Detection of Influenza A Virus Nucleoprotein Through the Self-Assembly of Nanoparticles in Magnetic Particle Spectroscopy-Based Bioassays: A Method for Rapid, Sensitive, and Wash-free Magnetic Immunoassays

TL;DR

This paper presents a novel magnetic immunoassay method using nanoparticle self-assembly and magnetic particle spectroscopy to rapidly and sensitively detect influenza nucleoprotein without washing steps.

Contribution

It introduces a new biosensing scheme combining MNP self-assembly and MPS for ultralow concentration detection of viral proteins.

Findings

Achieved 44 nM detection sensitivity for H1N1 nucleoprotein.

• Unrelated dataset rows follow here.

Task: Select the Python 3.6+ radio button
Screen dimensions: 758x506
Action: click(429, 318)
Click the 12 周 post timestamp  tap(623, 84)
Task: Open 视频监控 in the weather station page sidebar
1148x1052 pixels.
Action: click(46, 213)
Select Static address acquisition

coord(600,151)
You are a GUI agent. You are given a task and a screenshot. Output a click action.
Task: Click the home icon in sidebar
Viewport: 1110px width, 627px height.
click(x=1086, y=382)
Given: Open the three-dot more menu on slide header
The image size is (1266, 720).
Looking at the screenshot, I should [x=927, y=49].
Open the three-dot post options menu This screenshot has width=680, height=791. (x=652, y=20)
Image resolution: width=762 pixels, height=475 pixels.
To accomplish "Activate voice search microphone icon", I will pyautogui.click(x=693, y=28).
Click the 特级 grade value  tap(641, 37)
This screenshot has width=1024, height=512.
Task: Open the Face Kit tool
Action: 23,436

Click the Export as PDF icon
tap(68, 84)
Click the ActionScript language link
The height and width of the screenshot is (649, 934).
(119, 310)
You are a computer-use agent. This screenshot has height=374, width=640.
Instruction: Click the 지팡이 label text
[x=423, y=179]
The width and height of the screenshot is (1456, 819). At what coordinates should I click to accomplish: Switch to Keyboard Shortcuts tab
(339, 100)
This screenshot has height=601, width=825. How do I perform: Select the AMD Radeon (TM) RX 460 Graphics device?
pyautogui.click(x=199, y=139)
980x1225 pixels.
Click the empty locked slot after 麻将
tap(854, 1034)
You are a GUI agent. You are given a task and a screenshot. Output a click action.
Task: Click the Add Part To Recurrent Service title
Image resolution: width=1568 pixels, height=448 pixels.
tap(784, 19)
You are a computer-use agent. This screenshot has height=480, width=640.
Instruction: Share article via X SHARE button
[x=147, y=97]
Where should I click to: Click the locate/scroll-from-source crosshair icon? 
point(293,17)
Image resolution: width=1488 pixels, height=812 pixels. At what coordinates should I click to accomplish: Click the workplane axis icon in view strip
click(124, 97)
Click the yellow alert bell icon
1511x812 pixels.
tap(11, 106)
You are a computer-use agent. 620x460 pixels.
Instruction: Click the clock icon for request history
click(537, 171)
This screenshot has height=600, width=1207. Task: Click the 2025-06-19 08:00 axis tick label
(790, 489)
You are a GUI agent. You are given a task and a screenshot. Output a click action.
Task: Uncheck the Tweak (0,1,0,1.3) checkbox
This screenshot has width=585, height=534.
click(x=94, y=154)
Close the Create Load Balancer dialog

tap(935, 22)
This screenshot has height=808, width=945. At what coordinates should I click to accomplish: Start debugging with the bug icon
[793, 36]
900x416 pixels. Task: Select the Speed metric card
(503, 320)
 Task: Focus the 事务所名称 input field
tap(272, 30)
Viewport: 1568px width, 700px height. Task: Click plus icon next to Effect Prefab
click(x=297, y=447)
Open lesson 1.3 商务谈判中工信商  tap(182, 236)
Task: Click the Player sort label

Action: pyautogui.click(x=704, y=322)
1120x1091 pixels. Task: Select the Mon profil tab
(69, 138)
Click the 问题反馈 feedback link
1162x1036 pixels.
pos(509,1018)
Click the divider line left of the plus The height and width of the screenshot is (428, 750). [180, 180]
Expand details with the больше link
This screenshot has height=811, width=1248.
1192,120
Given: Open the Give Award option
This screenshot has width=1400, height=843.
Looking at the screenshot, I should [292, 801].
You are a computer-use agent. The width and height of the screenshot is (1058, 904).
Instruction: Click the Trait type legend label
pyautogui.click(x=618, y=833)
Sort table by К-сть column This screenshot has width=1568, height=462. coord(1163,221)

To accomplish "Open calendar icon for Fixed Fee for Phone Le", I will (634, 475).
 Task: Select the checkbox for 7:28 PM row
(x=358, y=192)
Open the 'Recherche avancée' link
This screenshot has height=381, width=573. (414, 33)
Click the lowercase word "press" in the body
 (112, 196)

Demonstrated rapid detection within 10 seconds using MPS.

Proposed multiple MNP self-assembly models to interpret results.

Abstract

Magnetic nanoparticles (MNPs) with proper surface functionalization have been extensively applied as labels for magnetic immunoassays, carriers for controlled drug/gene delivery, tracers and contrasts for magnetic imaging, etc. Here, we introduce a new biosensing scheme based on magnetic particle spectroscopy (MPS) and the self-assembly of MNPs to quantitatively detect H1N1 nucleoprotein molecules. MPS monitors the harmonics of oscillating MNPs as a metric for the freedom of rotational motion, thus indicating the bound states of MNPs. These harmonics can be readily collected from nanogram quantities of iron oxide nanoparticles within 10 s. H1N1 nucleoprotein molecule hosts multiple different epitopes that forms binding sites for many IgG polyclonal antibodies. Anchoring IgG polyclonal antibodies onto MNPs triggers the cross-linking between MNPs and H1N1 nucleoprotein molecules, thereby forming MNP self-assemblies. Using MPS and the self-assembly of MNPs, we achieved the sensitivity of 44 nM (442 pmole) for detecting H1N1 nucleoprotein. In addition, the morphologies and the hydrodynamic sizes of the MNP self-assemblies are characterized to verify the MPS results. Different MNP self-assembly models such as classical cluster, open ring tetramer, chain model as well as multimers (from dimer to pentamer) are proposed in this paper. Herein, we claim the feasibility of using MPS and the self-assembly of MNPs as a new biosensing scheme for detecting ultralow concentrations of target biomolecules, which can be employed as rapid, sensitive, and wash-free magnetic immunoassays.